Posted by Phil Factor on 2 October 2008

Am I scared of Jeff? Me?  Hmmm. Perhaps I am. Eeek!

p.s. Thanks to Robyn for the original idea for this Blog post

Posted by Jeff Moden on 5 October 2008

Heh... no one should be afraid of me.  I'm just a friendly guy... with a bucket of frozen pork chops and a slingshot.  ;-)

Hey, Phil... how can I get a copy of chapter 1 to play with?  Your blog is, indeed, very interesting and I'd, of course, like to take a crack at it.  Thanks, ol' friend...

Posted by Jeff Moden on 5 October 2008

Oh yeah... as for the "Jeff Moden sighting", I should have yelled something appropriate like "Thar she blows!" ;-)  Now, where'd I put that darned harpoon?  ;-)

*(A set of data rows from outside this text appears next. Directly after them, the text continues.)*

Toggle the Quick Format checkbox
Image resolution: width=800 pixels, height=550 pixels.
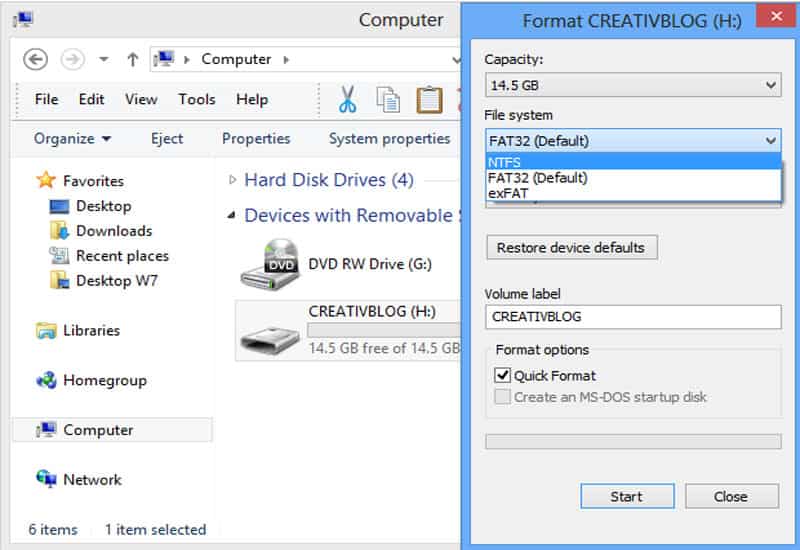pos(502,376)
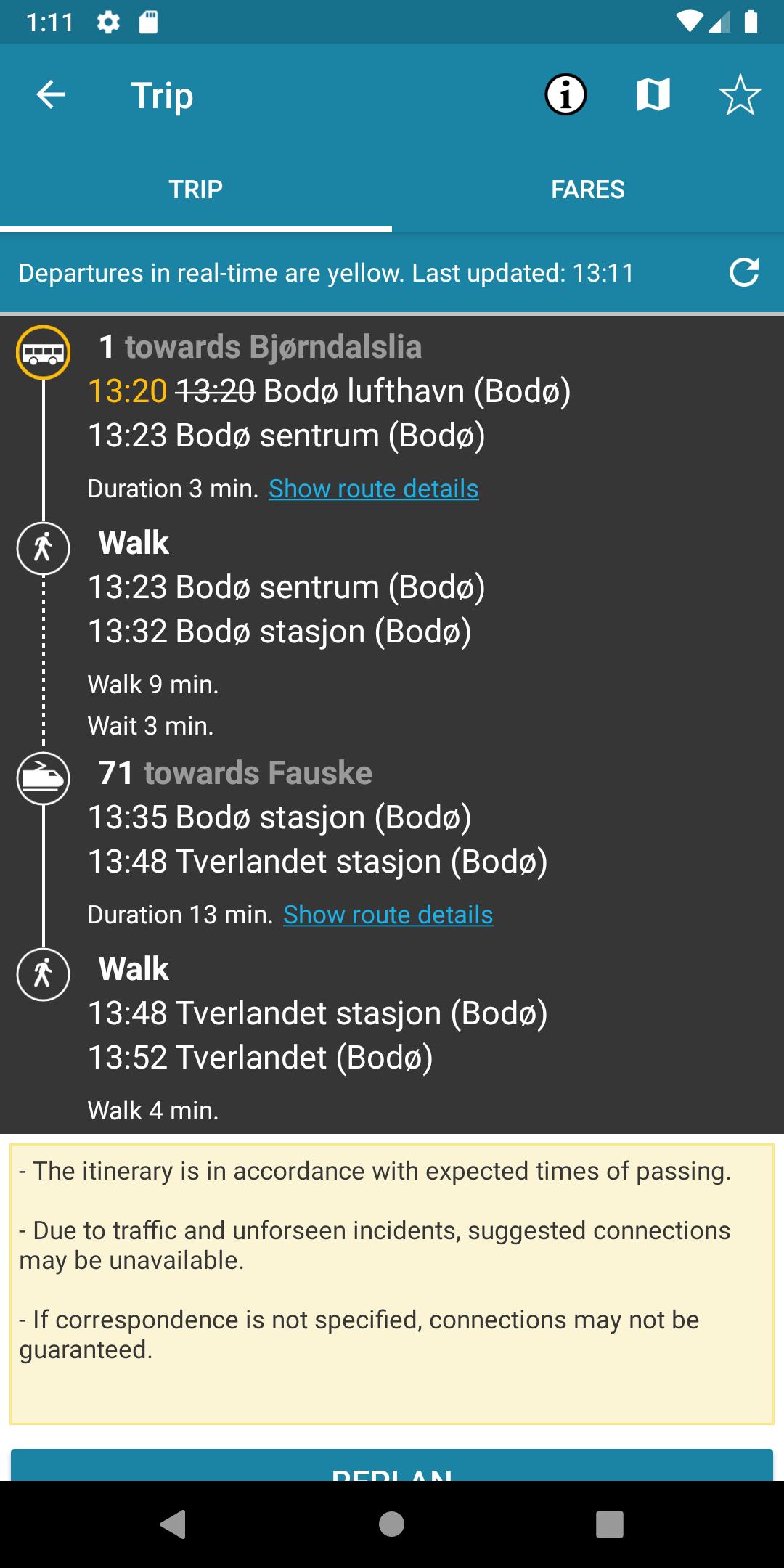Select the TRIP tab

click(196, 189)
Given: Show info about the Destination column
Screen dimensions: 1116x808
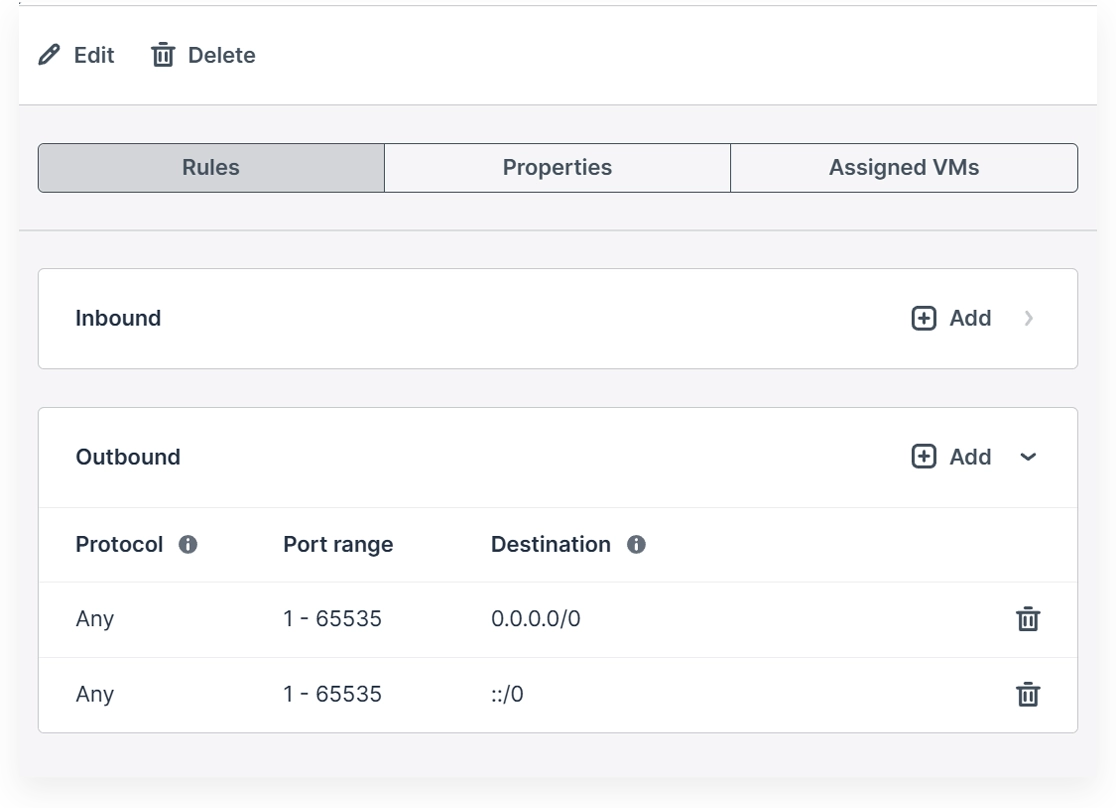Looking at the screenshot, I should tap(636, 545).
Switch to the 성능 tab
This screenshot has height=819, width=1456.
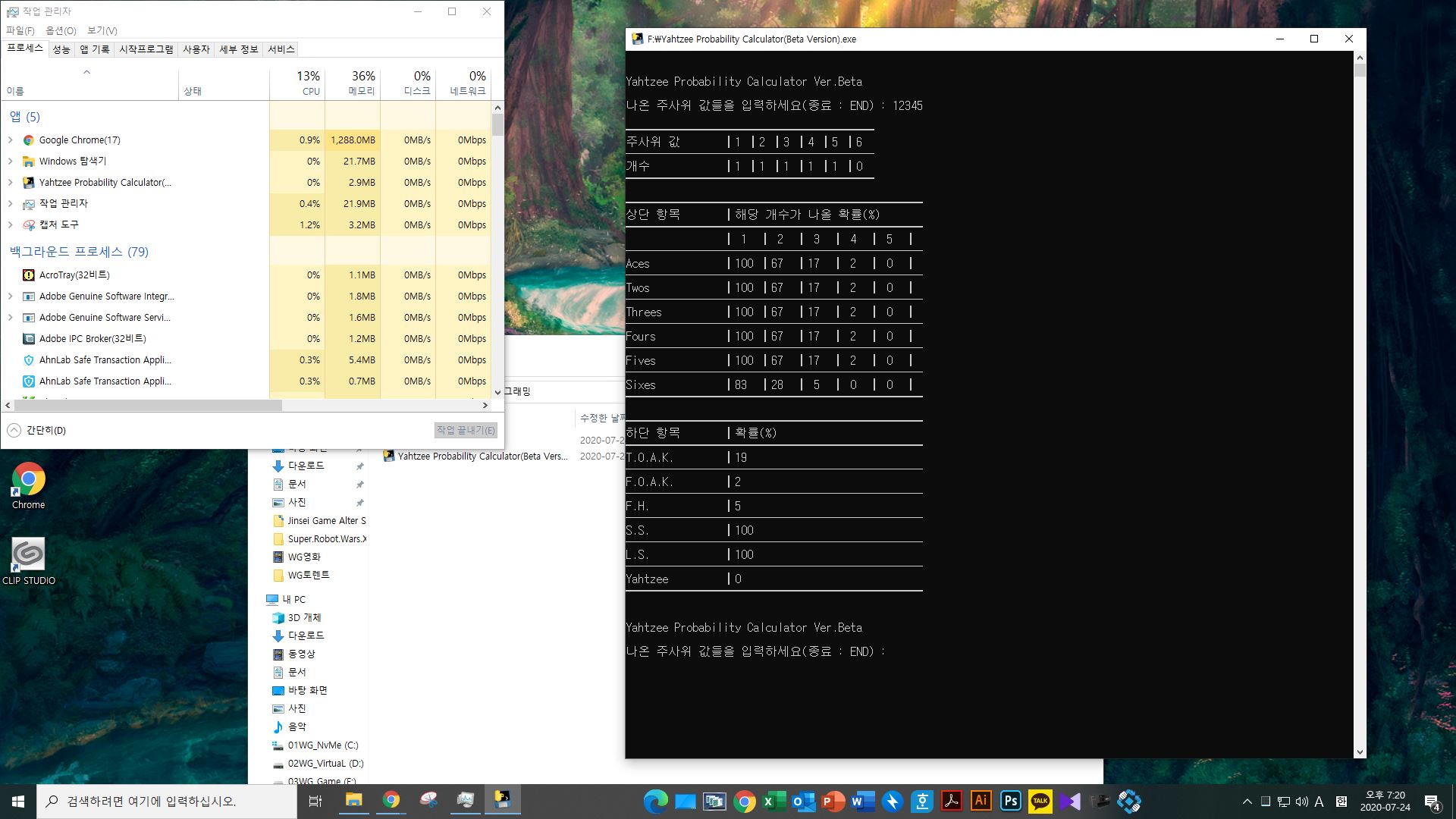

Posted by Jeff Moden on 5 October 2008

By the way and whilst we wait for the copy of Chapter 1, Phil is absolutely correct when he says "Believe nobody. Test everything. Try your algorithm under the sort of loads you are going to expect in your application..."

The rest I'm not so sure of... so guess what?  I'm going to test.  ;-)

Posted by Phil Factor on 5 October 2008

When I put this blog on, I tried to put the chapter 1, and the whole of Moby ***, into a zip file on this blog, but it doesn't seem to have appeared. I'm struggling a bit with the technology. If you get bored waiting for me to work out how to make it appear, it is readily available on the internet, which is why I used it in the first place; that and the fact it is one of my favourite books.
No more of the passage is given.